» How to complete this task
Copy out the records word for word, starting at the line containing "The height and width of the screenshot is (441, 494)." and ending at the line containing "center [222, 554].".

[Dataset Boundary: Start]

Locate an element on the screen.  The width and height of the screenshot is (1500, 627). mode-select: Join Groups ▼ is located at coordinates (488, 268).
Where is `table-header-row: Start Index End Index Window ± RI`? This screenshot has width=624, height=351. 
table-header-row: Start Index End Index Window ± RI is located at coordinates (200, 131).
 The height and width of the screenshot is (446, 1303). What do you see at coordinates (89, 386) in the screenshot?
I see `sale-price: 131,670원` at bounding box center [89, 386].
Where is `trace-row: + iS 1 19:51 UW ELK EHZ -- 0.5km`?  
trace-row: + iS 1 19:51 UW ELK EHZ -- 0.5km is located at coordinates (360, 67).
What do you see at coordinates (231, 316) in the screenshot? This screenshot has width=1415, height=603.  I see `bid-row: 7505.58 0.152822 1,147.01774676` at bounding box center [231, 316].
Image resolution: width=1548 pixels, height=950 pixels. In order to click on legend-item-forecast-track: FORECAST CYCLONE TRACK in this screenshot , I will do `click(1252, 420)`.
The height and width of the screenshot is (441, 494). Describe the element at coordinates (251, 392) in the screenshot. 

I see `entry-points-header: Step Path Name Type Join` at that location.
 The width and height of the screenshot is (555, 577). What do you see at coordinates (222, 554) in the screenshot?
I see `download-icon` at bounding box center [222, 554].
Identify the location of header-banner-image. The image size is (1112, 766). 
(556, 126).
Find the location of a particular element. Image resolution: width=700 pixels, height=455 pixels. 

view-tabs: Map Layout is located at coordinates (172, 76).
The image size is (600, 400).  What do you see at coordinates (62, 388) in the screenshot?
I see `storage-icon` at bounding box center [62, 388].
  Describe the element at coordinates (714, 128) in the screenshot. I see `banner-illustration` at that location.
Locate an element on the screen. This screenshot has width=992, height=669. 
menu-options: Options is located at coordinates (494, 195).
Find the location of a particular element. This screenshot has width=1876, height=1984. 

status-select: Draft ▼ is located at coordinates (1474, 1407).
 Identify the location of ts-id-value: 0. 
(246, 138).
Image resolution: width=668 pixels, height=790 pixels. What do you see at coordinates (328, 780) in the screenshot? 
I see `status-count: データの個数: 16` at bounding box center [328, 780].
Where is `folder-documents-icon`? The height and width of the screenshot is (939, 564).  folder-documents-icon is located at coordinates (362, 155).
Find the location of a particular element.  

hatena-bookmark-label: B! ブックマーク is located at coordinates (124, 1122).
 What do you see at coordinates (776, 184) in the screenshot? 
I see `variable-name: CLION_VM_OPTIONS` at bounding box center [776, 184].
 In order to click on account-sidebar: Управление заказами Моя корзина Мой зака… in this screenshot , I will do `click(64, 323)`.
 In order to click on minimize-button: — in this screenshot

[Dataset Boundary: End]

» Answer section
The height and width of the screenshot is (441, 494). Describe the element at coordinates (251, 392) in the screenshot. 

I see `entry-points-header: Step Path Name Type Join` at that location.
 The width and height of the screenshot is (555, 577). What do you see at coordinates (222, 554) in the screenshot?
I see `download-icon` at bounding box center [222, 554].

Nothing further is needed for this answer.